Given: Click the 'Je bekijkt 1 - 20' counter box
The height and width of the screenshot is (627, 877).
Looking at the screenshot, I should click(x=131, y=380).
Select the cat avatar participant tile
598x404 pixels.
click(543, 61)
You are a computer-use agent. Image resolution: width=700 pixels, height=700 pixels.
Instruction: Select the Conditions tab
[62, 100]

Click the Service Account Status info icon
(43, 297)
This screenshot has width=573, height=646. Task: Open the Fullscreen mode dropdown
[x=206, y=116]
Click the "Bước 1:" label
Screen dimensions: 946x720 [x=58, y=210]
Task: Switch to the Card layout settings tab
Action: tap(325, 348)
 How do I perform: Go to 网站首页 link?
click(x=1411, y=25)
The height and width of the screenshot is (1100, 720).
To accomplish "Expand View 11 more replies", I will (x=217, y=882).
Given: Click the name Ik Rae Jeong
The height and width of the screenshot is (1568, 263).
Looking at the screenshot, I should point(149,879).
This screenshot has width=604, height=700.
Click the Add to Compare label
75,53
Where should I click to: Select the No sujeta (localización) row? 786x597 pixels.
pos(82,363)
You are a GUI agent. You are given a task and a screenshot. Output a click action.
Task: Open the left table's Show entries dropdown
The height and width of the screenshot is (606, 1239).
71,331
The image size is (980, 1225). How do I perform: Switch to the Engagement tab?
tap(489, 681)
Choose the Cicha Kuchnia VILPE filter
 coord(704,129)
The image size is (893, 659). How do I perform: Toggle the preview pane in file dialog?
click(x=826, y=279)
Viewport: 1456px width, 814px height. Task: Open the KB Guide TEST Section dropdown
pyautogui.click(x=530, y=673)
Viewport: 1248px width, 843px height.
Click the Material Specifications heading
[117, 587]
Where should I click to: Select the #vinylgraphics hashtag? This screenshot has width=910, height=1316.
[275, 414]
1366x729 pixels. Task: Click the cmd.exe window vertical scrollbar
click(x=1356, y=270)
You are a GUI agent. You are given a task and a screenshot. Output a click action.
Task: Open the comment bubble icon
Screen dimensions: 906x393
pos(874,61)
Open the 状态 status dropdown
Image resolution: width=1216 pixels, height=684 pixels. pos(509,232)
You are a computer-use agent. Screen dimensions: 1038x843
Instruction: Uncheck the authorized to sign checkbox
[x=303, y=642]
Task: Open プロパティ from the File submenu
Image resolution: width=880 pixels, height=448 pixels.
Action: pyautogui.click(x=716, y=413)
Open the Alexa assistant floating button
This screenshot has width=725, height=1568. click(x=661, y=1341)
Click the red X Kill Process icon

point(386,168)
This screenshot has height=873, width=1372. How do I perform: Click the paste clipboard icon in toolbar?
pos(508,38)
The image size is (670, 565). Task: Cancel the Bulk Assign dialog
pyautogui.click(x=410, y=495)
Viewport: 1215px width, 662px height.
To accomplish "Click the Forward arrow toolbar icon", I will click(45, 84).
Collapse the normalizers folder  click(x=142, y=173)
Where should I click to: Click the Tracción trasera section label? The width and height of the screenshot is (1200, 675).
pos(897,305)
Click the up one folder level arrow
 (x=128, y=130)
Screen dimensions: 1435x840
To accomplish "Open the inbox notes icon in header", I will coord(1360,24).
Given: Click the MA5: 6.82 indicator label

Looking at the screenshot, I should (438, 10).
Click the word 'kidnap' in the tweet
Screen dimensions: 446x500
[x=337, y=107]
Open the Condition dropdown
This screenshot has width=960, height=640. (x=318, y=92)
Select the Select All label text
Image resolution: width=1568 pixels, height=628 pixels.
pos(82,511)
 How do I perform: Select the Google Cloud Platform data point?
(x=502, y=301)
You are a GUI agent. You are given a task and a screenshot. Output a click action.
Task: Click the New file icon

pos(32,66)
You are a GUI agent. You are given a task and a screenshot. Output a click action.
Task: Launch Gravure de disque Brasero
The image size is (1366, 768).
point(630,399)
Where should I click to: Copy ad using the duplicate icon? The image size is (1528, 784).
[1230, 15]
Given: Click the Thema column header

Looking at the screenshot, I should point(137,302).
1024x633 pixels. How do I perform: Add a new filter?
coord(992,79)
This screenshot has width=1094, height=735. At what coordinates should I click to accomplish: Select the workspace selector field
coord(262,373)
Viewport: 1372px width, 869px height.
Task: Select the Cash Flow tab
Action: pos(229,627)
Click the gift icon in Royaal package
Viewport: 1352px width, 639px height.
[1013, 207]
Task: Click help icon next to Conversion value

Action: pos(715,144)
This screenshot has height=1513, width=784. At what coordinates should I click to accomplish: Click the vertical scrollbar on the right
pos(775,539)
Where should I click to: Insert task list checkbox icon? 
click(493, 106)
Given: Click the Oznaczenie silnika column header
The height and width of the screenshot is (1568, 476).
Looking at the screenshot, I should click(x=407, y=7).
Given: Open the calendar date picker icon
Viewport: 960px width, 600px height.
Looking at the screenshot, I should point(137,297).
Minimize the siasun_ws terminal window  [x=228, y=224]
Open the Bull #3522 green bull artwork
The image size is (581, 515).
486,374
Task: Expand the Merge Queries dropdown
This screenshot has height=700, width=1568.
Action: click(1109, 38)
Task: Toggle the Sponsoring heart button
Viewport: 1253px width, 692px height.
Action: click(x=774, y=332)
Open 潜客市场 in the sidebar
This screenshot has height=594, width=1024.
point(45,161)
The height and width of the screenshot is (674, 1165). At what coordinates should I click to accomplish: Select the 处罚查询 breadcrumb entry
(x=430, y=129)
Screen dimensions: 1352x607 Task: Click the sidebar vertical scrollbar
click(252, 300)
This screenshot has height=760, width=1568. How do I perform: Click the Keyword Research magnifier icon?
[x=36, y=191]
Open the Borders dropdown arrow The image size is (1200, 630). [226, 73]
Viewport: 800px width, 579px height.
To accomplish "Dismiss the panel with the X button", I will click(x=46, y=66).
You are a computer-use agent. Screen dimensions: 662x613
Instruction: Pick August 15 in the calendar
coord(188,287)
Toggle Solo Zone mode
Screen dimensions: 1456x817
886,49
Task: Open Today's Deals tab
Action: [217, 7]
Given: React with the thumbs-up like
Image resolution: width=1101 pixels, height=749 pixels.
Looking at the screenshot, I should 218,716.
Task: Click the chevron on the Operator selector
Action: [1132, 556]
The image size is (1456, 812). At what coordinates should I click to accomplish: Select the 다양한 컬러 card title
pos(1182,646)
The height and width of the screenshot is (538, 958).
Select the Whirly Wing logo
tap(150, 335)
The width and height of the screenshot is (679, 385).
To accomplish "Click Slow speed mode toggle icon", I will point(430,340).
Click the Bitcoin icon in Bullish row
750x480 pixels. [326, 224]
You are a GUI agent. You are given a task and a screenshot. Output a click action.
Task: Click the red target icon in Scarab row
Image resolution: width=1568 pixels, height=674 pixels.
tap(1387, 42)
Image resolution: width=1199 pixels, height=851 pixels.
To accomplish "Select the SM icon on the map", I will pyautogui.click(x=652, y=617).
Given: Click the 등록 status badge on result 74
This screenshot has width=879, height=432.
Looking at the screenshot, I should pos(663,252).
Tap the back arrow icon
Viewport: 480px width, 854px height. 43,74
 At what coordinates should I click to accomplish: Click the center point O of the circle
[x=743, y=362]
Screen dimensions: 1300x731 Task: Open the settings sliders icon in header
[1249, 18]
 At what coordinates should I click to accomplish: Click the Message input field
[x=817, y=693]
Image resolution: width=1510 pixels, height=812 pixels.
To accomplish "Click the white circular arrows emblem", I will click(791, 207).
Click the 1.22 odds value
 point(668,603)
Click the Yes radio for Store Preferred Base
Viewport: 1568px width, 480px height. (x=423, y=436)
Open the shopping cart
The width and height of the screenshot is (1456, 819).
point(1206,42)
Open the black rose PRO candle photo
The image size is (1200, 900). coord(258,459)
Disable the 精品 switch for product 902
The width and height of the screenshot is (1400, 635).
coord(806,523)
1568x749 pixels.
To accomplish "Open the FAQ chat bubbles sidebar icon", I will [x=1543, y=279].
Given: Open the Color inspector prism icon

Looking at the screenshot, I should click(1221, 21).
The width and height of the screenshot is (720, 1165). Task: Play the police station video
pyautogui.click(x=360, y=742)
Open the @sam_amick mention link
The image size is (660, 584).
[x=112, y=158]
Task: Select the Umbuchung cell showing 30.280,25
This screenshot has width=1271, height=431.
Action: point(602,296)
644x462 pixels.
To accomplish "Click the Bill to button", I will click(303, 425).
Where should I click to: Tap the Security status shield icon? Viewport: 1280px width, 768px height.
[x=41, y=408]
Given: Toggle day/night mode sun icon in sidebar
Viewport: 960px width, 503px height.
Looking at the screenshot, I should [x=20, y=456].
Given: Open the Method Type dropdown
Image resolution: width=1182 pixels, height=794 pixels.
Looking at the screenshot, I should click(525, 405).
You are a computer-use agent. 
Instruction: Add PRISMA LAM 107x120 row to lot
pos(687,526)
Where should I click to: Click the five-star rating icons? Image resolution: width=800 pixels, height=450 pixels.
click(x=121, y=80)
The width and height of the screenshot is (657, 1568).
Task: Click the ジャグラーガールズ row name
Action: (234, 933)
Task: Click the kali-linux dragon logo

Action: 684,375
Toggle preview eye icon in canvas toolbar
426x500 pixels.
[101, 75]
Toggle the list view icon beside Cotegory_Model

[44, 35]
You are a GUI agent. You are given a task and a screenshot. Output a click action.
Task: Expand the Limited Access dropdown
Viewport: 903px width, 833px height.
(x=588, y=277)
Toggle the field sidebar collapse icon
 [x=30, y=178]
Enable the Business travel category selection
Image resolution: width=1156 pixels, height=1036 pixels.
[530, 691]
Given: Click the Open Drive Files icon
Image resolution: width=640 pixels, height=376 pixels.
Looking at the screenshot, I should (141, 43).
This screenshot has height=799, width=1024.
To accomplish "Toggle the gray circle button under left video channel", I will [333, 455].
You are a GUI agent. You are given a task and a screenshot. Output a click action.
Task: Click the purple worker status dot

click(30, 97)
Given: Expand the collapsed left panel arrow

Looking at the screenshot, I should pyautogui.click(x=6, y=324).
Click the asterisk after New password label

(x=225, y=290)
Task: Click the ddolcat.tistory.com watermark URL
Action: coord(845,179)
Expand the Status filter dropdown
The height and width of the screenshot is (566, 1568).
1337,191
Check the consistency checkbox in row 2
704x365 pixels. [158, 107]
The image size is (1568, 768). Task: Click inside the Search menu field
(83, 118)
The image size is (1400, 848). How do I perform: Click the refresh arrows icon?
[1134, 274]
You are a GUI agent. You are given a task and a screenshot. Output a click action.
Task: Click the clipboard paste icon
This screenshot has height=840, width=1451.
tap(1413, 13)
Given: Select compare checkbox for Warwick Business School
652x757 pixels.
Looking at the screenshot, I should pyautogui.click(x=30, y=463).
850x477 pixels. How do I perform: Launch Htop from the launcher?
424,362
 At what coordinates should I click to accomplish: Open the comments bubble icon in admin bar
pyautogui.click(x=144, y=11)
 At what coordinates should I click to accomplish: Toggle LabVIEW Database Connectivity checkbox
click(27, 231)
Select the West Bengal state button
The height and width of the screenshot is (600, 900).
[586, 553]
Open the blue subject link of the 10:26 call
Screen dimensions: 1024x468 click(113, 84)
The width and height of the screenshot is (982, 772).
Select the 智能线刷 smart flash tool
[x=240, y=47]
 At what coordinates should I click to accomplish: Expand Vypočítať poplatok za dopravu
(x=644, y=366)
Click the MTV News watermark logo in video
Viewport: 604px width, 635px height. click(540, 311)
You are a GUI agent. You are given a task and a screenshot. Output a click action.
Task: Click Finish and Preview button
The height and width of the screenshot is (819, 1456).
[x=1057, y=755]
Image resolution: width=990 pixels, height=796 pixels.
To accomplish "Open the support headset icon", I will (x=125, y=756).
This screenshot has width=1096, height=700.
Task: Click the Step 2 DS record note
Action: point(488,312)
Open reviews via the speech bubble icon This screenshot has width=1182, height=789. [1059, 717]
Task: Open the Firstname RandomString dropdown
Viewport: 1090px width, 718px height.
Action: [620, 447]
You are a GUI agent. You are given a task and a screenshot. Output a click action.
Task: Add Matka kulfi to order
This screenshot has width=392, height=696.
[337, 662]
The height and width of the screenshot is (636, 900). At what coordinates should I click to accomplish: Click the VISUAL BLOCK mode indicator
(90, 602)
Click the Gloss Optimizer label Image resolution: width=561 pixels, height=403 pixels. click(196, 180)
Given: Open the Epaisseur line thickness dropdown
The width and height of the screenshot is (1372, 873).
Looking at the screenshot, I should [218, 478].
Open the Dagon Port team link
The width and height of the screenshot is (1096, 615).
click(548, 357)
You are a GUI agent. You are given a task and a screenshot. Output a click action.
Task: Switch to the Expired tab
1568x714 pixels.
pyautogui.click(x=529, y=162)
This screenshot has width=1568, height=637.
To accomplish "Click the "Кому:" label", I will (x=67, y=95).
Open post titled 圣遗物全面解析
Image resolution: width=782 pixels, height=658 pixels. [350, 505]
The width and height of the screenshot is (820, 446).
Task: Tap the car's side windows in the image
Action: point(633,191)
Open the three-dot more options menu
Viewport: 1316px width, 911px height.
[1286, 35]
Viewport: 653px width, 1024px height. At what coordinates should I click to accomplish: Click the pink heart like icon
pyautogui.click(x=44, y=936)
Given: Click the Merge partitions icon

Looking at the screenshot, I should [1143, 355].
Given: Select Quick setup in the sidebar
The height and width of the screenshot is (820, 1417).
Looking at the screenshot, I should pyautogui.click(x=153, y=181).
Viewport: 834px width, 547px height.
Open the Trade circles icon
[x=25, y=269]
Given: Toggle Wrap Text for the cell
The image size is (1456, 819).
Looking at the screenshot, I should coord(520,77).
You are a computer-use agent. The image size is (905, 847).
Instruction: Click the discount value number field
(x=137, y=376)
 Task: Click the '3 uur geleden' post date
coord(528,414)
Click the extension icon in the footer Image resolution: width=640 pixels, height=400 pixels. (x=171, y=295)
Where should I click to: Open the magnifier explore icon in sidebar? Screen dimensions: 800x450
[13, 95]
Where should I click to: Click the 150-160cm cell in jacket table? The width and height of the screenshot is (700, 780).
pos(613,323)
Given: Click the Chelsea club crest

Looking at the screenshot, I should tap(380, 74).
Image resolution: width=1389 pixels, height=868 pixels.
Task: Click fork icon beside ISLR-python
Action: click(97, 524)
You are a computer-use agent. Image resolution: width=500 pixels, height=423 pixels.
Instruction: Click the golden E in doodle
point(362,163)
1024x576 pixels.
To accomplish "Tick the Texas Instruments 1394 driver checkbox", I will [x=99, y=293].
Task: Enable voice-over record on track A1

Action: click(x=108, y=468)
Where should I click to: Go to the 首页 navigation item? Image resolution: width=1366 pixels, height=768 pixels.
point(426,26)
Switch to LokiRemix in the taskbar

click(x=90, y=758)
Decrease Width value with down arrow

# Task statement:
Here the job is to output the lines from the start of the material through the line with "Given: Click the name Ik Rae Jeong", inclusive, exactly and with nothing else.

# Answer:
Given: Click the 'Je bekijkt 1 - 20' counter box
The height and width of the screenshot is (627, 877).
Looking at the screenshot, I should click(x=131, y=380).
Select the cat avatar participant tile
598x404 pixels.
click(543, 61)
You are a computer-use agent. Image resolution: width=700 pixels, height=700 pixels.
Instruction: Select the Conditions tab
[62, 100]

Click the Service Account Status info icon
(43, 297)
This screenshot has width=573, height=646. Task: Open the Fullscreen mode dropdown
[x=206, y=116]
Click the "Bước 1:" label
Screen dimensions: 946x720 [x=58, y=210]
Task: Switch to the Card layout settings tab
Action: tap(325, 348)
 How do I perform: Go to 网站首页 link?
click(x=1411, y=25)
The height and width of the screenshot is (1100, 720).
To accomplish "Expand View 11 more replies", I will (x=217, y=882).
Given: Click the name Ik Rae Jeong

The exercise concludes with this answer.